Her own sister had been the one to kill Nymphadora. Had almost killed her once before, she recalls with a pang. Bella, little Bella; she hadn't always been so cruel. A long time ago she had been a pretty little girl.
She sees the way her daughter's fingers are just barely touching her husband's, and when they move to take the bodies away she shudders because it hurts, even if they are just bodies. Her voice is a low, strangled rasping as she repeats into the wet folds of her handkerchief, "It was supposed to be me."
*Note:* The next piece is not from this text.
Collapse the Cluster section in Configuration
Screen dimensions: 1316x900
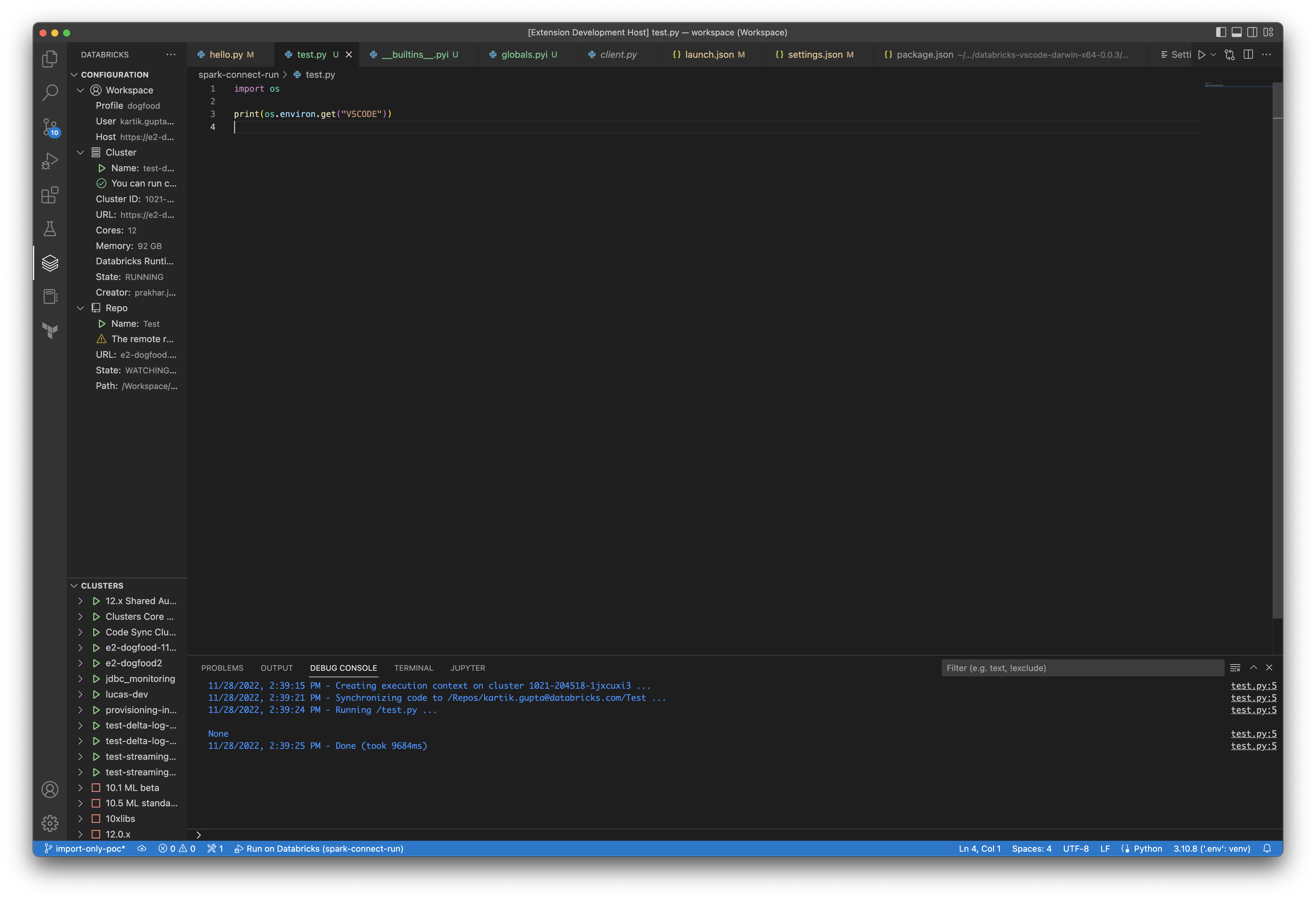tap(80, 152)
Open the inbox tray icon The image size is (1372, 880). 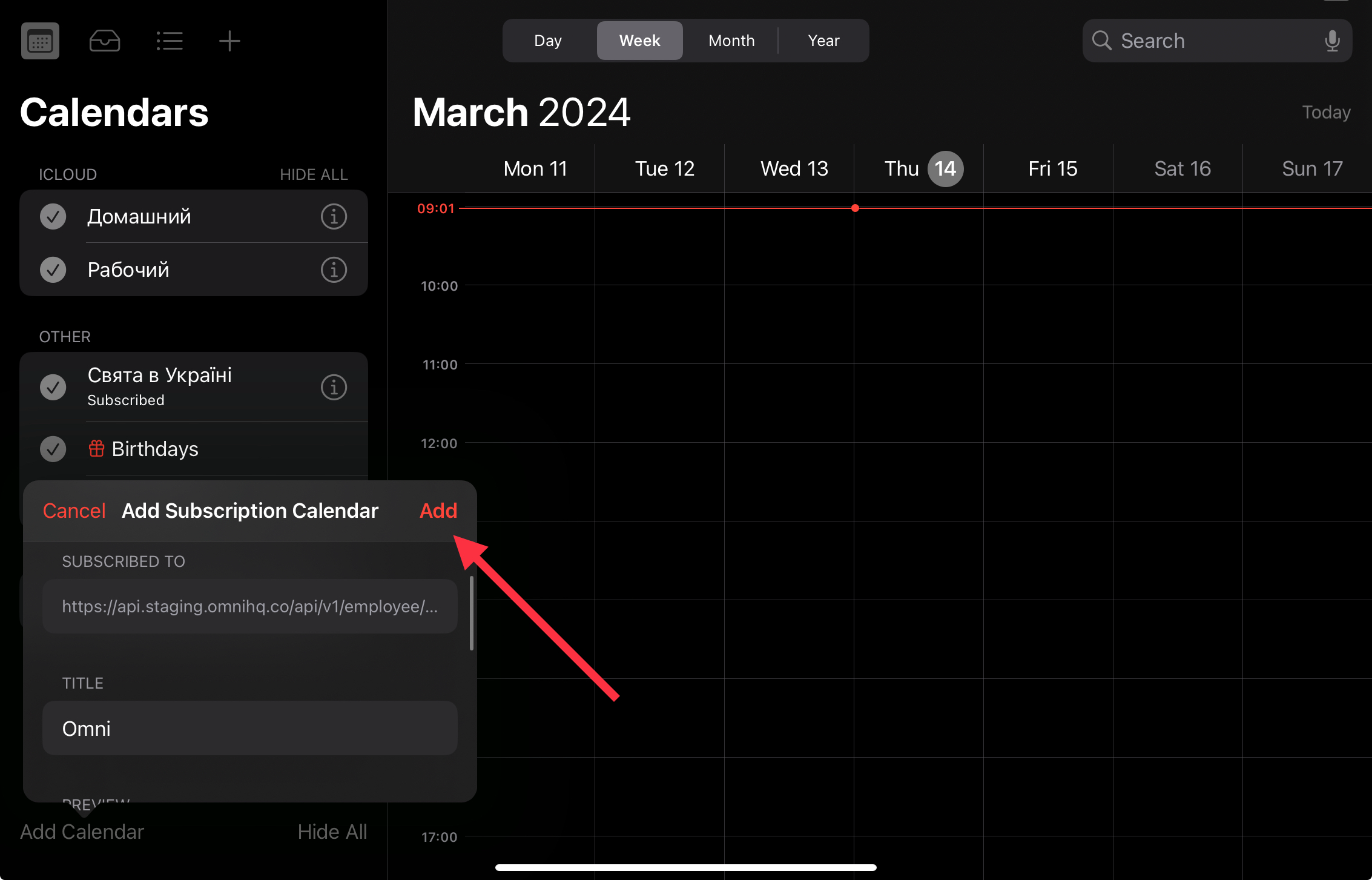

It's all she can do to keep herself from screaming louder than the baby in her arms. Had she been raised as anything other than a Black, she would give into the urge to cry and shout, to beat her fists into her living room carpet, to drown in her own grief and despair.
But a baby needs her—her grandson, her darling little Teddy who snores like his father, is named after his grandfather, who acts like his mother—and so she pushes her sorrow and her guilt to the back of her mind and changes his diaper, rocks him, sings to him—
Until he falls asleep in his little bed and she remembers that the song she's singing is one she has used before, and she goes to the photograph drawer and pulls out a time-worn picture of another baby, one who had been temperamental and picky, who'd refused to sleep without the sound of her voice in the air.
Her tears splash onto the picture, and she tries to wipe them away. She can't ruin the photograph, because it's all she has left, now, memories, fragile and so easily forgotten.
She moves Teddy's crib into her bedroom; the sound of his light snoring comforts her. She remembers how it felt to be a new mother, worried every moment that her daughter would stop breathing in the night. But this is different, somehow; the fear is still there, but his presence is soothing, a constant reminder that her memories, however painful, are real.
He is tangible proof of what love can do; love brought him into the world, and it's love that keeps her grounded. She knows if she had to sit alone in her dark, silent house, she would simply stop caring.
A full year passes before she can make herself pack away the possessions that once belonged to Nymphadora and Remus, and even then, it still squeezes at her chest to sit in the small, old bedroom they had shared to pack away her daughter's old work boots, her son-in-law's patched cloak, the few things they'd kept when they'd come begging for a place to live because they'd taken a risk with love and it hadn't treated them kindly.
She's never been the type to keep unnecessary things, and she thinks Ted would laugh to see her now, saving silly mementos like her daughter's holey neon green socks with pandas on them—she had always nagged him to throw useless rubbish like that away—but she just can't bear to discard them.
She can't even bear the thought of waving her wand to pack it all up.
So she sits in the bedroom Nymphadora grew up in while Teddy's godfather watches him downstairs, and she slowly sorts things through by hand, tears lingering on her cheeks in much the same way her fingertips linger on the silly, sentimental possessions that had once belonged to her daughter and the man whom she had started to think of as a son.
A few more years pass before she can bear to leave the photographs out on the table in the sitting room.
Seeing them still hurts, but at least she doesn't cry at the sight of a frozen moment in time. She bends down and scoops up the photo of her daughter: eleven years old at King's Cross Station, about to board the train for her first year at Hogwarts. Her breath catches in her throat.
Her little girl.
Memories flood back—of hearing about Ted's death, of seeing Nymphadora and Remus lying so still and silent in death—and she blinks back tears and picks up the single photograph of Nymphadora and Remus on their wedding day.
"I want to go first," she'd said jokingly to Ted on her own wedding day, but he'd had the privilege of going on, of not having to deal with the memories.
She traces the outline of her daughter's smile, and marvels at how the lines in Remus's face seem to disappear when his arms wrap around his new wife, and she sets the photograph down and turns away with a quiet, unheard whisper: "It should have been me."